Первая мизансцена — Маргарита выезжает верхом на бароне Варвиле — превращается в полет домработницы Наташи на борове Николае Ивановиче (видеть в борове — барона представляется
Лестница, на верху которой Маргарита встречает гостей Воланда, есть прямая цитата из спектакля Мейерхольда: там лестница пространственно организовывала сцену и спектакль. Сцена же, в свою очередь, была залита светом десятков жирандолей, она буквально плавилась в свету, что и вызвало критику Коровьева:
"Вас удивляет, что нет света. Мы дадим его в самый последний момент. И тогда, поверьте, недостатка в нем не будет. Даже, пожалуй, хорошо было бы, если б его было поменьше". "Дадим света" взято из жаргона театрального осветителя; тогда "последний момент" — это поднятие занавеса, начало спектакля. Жирандоли, заметим, в спектакле Мейерхольда были подлинные, некоторые прямо из Франции. Перенесенные в роман, они создают досадное ощущение опереточной неподлинности бала у Сатаны.
Во имя Отца и Сына
Художественный провал этой сцены, как и вообще всей 2-ой части романа, не могут оспорить даже самые пристрастные служители булгаковского культа. Причина, кажется, ясна: доработать или переработать не успел. Но в каком направлении он должен был дорабатывать или перерабатывать? Направление указано рукописями первой части: устранение слишком явной зависимости от "Бесов". Быть может, и за второй частью стоял какой-то прототекст, требующий преодоления и трансформации? Какой? В русской литературе стилистика главы "Великий бал у Сатаны" аналогов не имеет, а поскольку нет в главе падучих звезд и поющих минералов, — оставим в покое и Вальпургиеву ночь. Зато вся эта, выпавшая из камина, толпа королей, герцогов, кавалеров, самоубийц, сводниц, князей, баронов, фальшивомонетчиков и растлителей перед тем, как пронестись по московской квартире, уже прошлась по сцене московского театра в четвертом — заключительном — акте "Дамы с камелиями", на "Балу у Олимпии". Именно с театрального Олимпа преступная свора сверзилась в дымоход квартиры №50. Правда, часть этой труппы трупов — камеристки, Палермо, госпожа Тофана, испанские сапоги, граф Роберт, королева Марго, — неуместная, как будто, в московской дьяволиаде, и впрямь не театрального, а литературного происхождения, близкого, однако, спектаклю по отцовской линии: Дюма-отца.
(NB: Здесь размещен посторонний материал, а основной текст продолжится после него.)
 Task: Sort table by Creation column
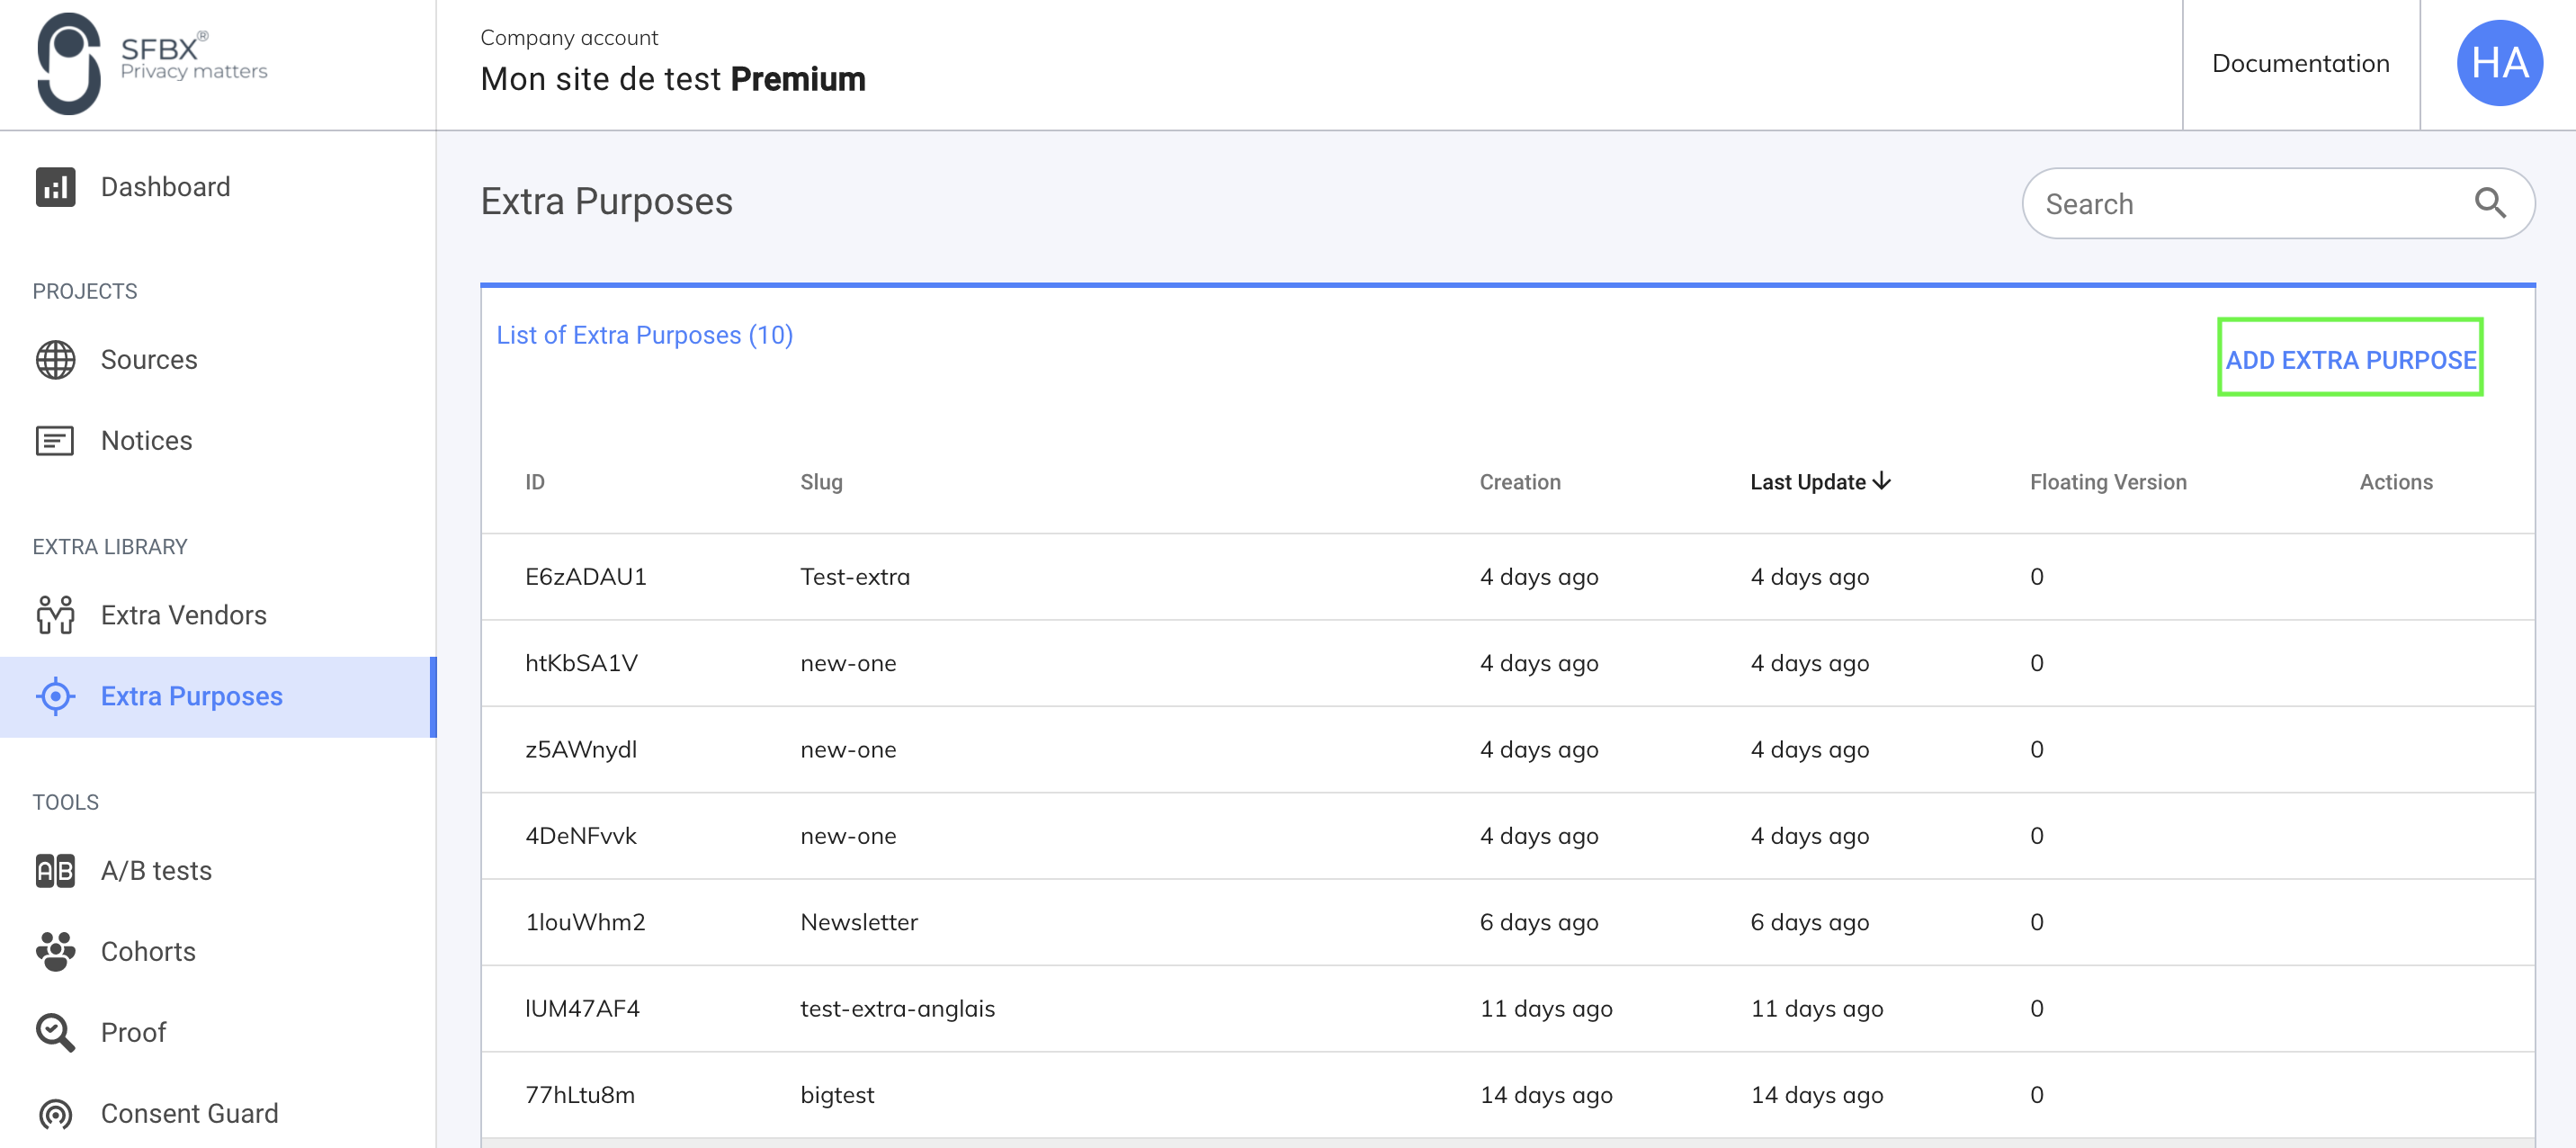(1519, 482)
Что и он наследил в "Мастере и Маргарите", показал Гаспаров: по его мнению, Мастер, тайком пробирающийся из своей палаты в соседнюю — к Бездомному, — "это параллель с "Графом Монте-Кристо" (сцена в тюрьме между аббатом и Эдмоном"), да и вообще "тема Дюма приобретает немалое значение в романе... и в обнаружившимся впоследствии родстве Маргариты с королевой Марго".
В дополнение к "Графу Монте-Кристо", "Королеве Марго" и Гаспарову мы, со своей стороны, тоже кое-что приметили: мушкетерскую тройку адъютантов и сподвижников Воланда, из которых жовиальный Коровьев с его неизменным "авек плезир" напоминает Портоса, остальные же оба распределяются между забиякой д'Артаньяном (Бегемот) и хитроумным Азазелло (Арамис). Недостающий граф де-ла-Фер, сумрачный и не склонный к веселью из-за преследующего его воспоминания (неудачно пошутил — жену повесил), — восстанавливается в преобразившемся Фаготе-Коровьеве — "темно-фиолетовом рыцаре с мрачнейшим и никогда не улыбающимся лицом", точно так же, как в сбросившем маску Бегемоте — "худеньком юноше, демоне-паже", — угадывается Арамис.